| TEXT SECTION |
====
Omg god belber u are a lifesaver, it worked cidgen app installed on my phone. I have been messing with this for two straight days

Sent from my HTC6435LVW using Xparent Blue Tapatalk 2


----------



## Tidefan22 (Aug 13, 2011)

Ok I got to the part adb reboot and it all of a sudden it just hangs and I'm past the part of no return part. I don't understand this, and I don't know what to do?

Sent from my HTC6435LVW using Xparent Blue Tapatalk 2


----------



## belber095 (Oct 12, 2011)

Just let it sit for a bit. Depending on where you are on the unlock/CID edits, it'll take some time to load/build files.

tapatalkin'


----------



## Tidefan22 (Aug 13, 2011)

It never rebooted the device? it just hangs there, Is that normal? It does nothing like it does on droidmodderx's video tutorial.

Sent from my HTC6435LVW using Xparent Blue Tapatalk 2


----------



## belber095 (Oct 12, 2011)
====
| ABOUT THIS EXERCISE |
Continue the forum thread about the stalled adb reboot during the phone unlock, starting with the next reply.

| DATA PROVIDED |
====
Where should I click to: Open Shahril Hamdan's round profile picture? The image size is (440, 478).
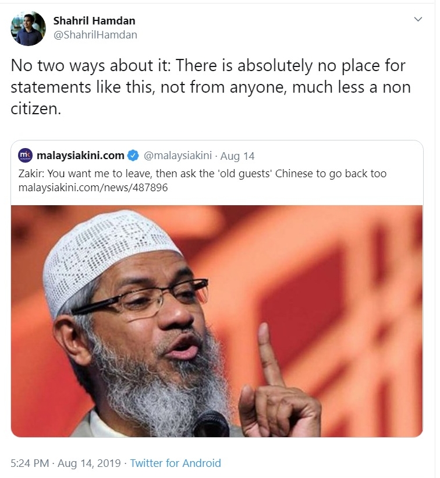click(x=29, y=28)
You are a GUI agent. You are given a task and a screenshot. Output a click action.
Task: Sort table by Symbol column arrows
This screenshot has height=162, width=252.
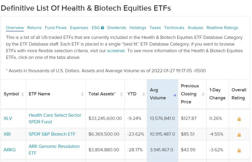22,94
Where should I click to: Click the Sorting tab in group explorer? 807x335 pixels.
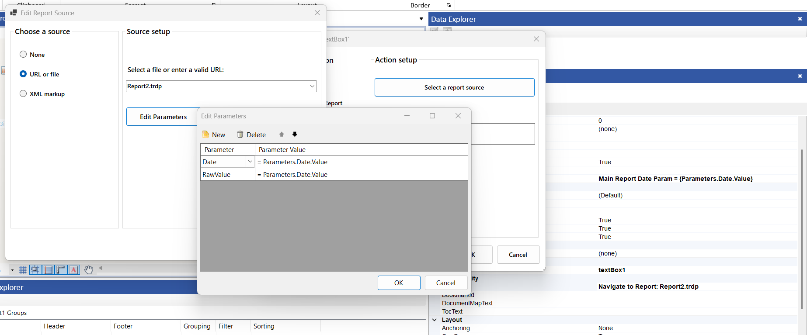point(264,326)
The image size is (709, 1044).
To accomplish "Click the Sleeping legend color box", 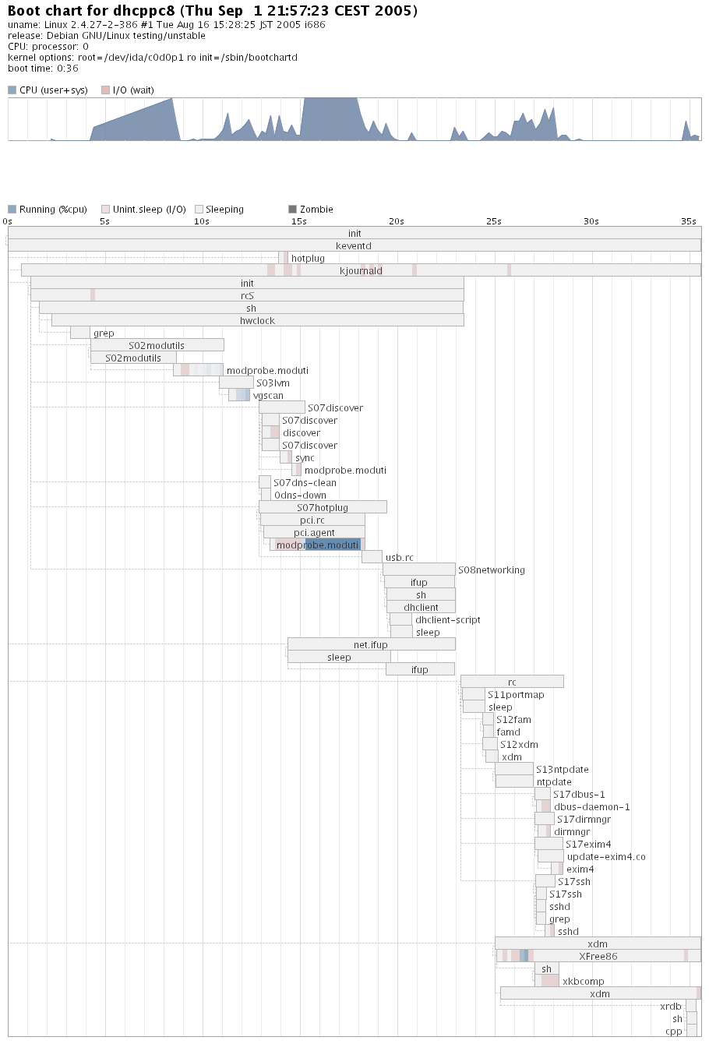I will (199, 210).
====
| TASK ANSWER |
Tidefan22 said:


> It never rebooted the device? Is that normal? It does nothing like it does on droidmodderx's video tutorial.
> 
> Sent from my HTC6435LVW using Xparent Blue Tapatalk 2


adb reboot will reboot it every time.... Make sure its still being recognized

tapatalkin'


----------



## Tidefan22 (Aug 13, 2011)

Ok I'm by vzw's block now

Sent from my HTC DNA


----------



## Tidefan22 (Aug 13, 2011)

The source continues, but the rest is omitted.